Kommentiere ich aber den StartView aus und ersetzte ihn durch "NewView" wird aber rein garnichts angezeigt.

Was mache ich da falsch?

Grüße, Maja

Edit: entschuldigt bitte, aber ich habe etwas rumprobiert und davon ist etwas in den Code gekommen. Nun stimmt er aber... hoffe ich... *bg*


----------



## Wildcard (12. Sep 2007)

Rechte Taste auf die Perspektive -> reset perspective  :wink:


----------



## Tagamoga (12. Sep 2007)

Hm... also wo genau soll das sein, dieses reset?

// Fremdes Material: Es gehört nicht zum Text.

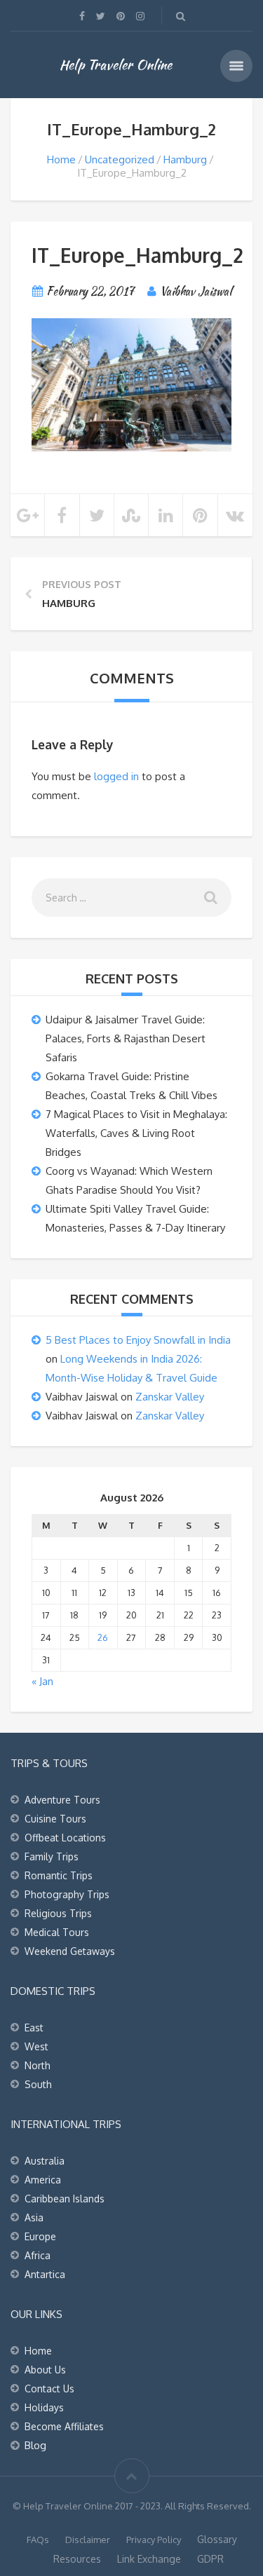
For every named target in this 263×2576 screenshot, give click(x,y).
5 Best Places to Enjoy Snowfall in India (138, 1340)
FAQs (38, 2539)
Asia (34, 2217)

In eclipse habe ich im CodeEditor, PackageExplorer, in der plugin und im Produkt-File nachgesehen und nicht gefunden... 

habe ich erwähnt, dass ich anfängerin bin?   



Und wie löse ich es per ProgrammCode? die Klasse Perspektive hat doch keine Funktion, wie reset...


----------



## Wildcard (12. Sep 2007)

Du musst auf dem Button (i.d.R. oben rechts) der Perspektive reset aufrufen.
Der Grund dafür ist, das sich die Perspektiven die Anordnung der Views im Workspace speichert.
Wenn du also nachträglich was änderst und die Perspektive noch gespeichert ist, wirst du keine Veränderung sehen.


----------



## Tagamoga (12. Sep 2007)

ah... da bist Du... ok gecheckt und gemacht. Keine Veränderung...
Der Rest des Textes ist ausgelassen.